=== ZADANIE PISEMNE ===
Przekształć wiersze materiału od wiersza zawierającego „You are a computer-use agent.” do końca materiału w listę JSON ciągów znaków, po jednym ciągu na wiersz, bez pustych wierszy. Obrazy pomiń w odpowiedzi.

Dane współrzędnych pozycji
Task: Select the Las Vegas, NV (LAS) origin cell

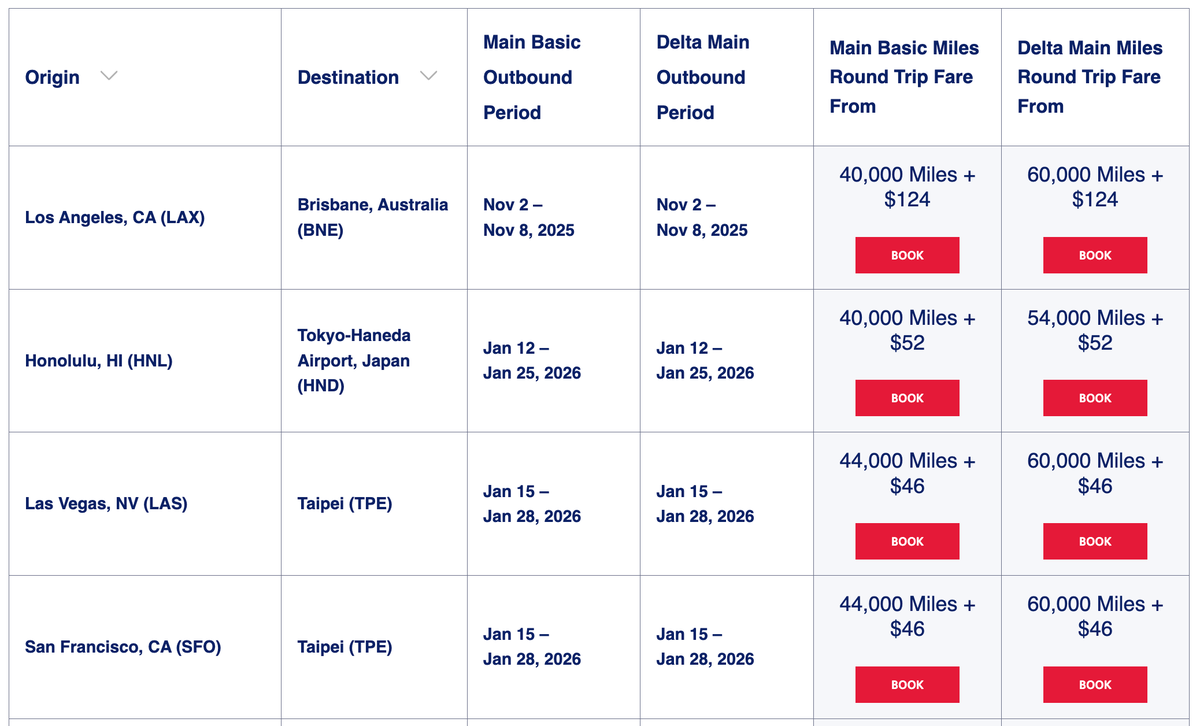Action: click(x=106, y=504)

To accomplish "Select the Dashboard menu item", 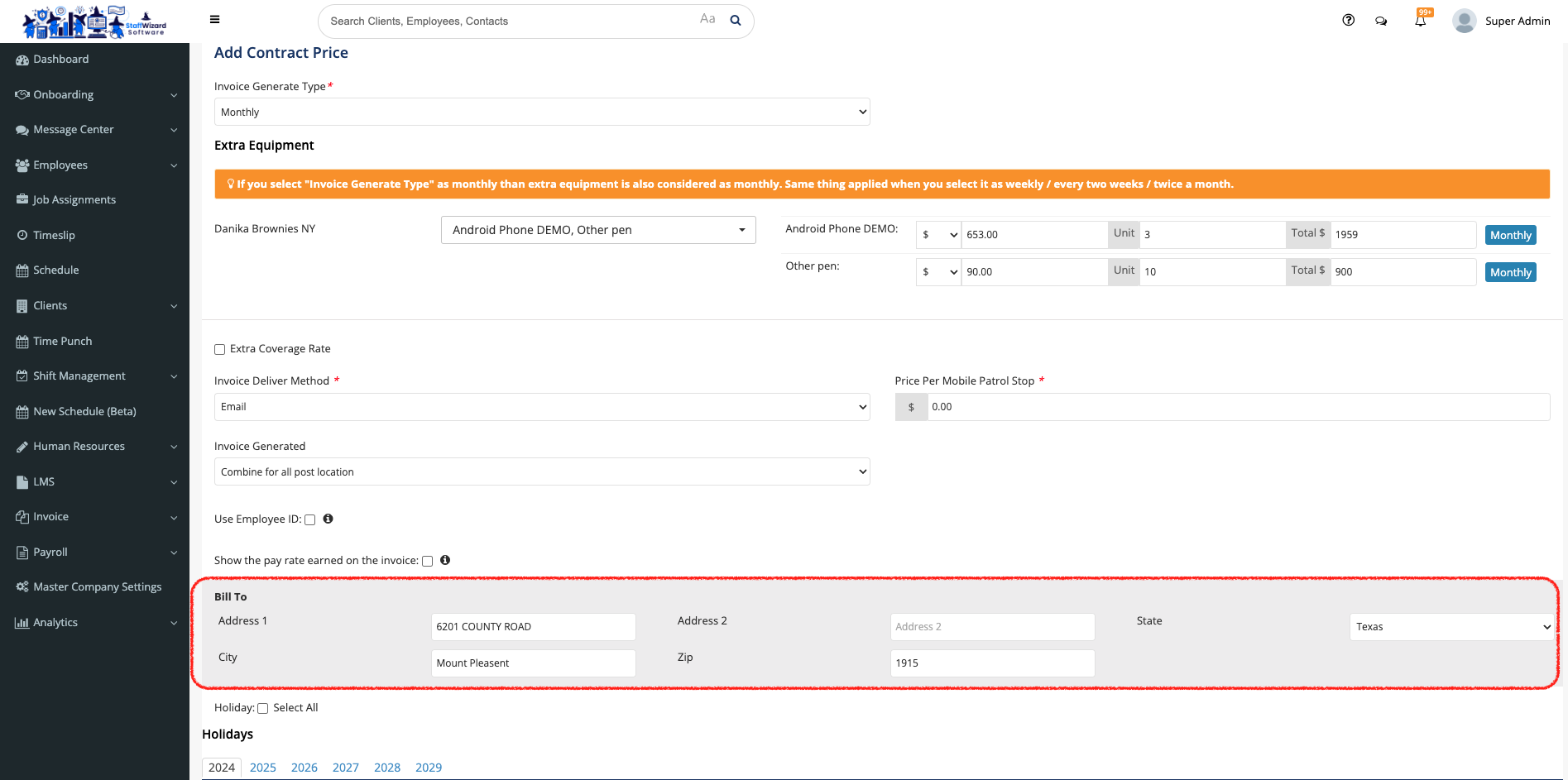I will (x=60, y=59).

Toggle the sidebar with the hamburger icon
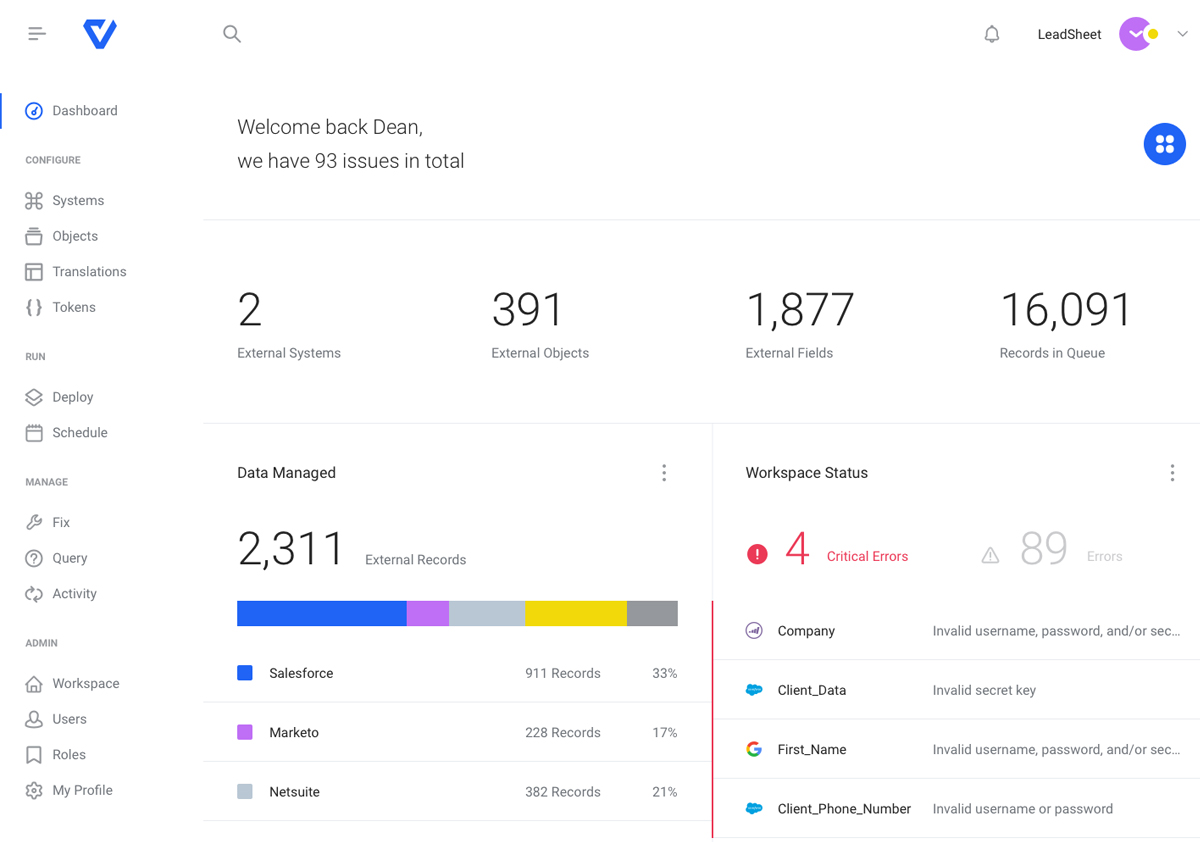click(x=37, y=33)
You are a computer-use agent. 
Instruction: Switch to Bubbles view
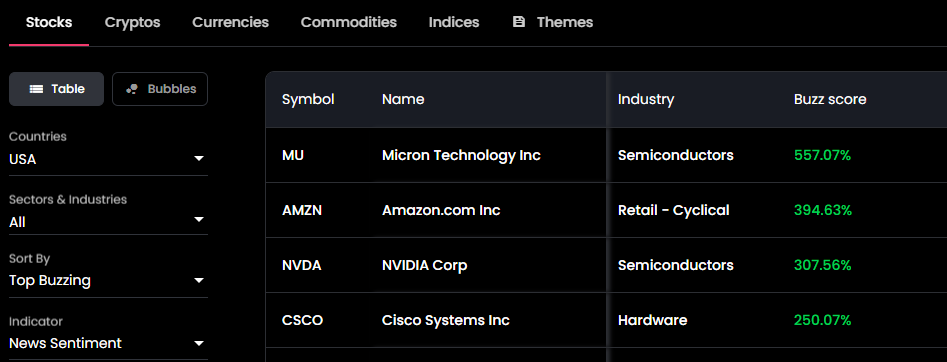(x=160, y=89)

=== ODPOWIEDŹ NA ZADANIE ===
[
  "You are a computer-use agent. ",
  "Instruction: Switch to Bubbles view",
  "(x=160, y=89)"
]